▶ What the task asks
Within the records below, find the line containing "Given: Open the bar chart icon in top toolbar". Reproduce it and each line after it exactly, and nothing else.

Content starts

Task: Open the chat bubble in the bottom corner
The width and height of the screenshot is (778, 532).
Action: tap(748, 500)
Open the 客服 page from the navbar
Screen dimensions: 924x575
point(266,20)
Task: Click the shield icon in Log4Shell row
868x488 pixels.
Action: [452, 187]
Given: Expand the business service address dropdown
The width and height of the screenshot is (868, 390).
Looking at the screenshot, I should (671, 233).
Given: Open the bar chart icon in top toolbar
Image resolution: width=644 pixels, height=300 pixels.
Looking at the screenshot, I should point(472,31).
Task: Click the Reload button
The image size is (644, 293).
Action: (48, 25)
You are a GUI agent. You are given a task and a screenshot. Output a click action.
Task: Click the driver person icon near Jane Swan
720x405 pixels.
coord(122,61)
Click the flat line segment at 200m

Content ends

▶ Exercise answer
Given: Open the bar chart icon in top toolbar
Image resolution: width=644 pixels, height=300 pixels.
Looking at the screenshot, I should point(472,31).
Task: Click the Reload button
The image size is (644, 293).
Action: (48, 25)
You are a GUI agent. You are given a task and a screenshot. Output a click action.
Task: Click the driver person icon near Jane Swan
720x405 pixels.
coord(122,61)
Click the flat line segment at 200m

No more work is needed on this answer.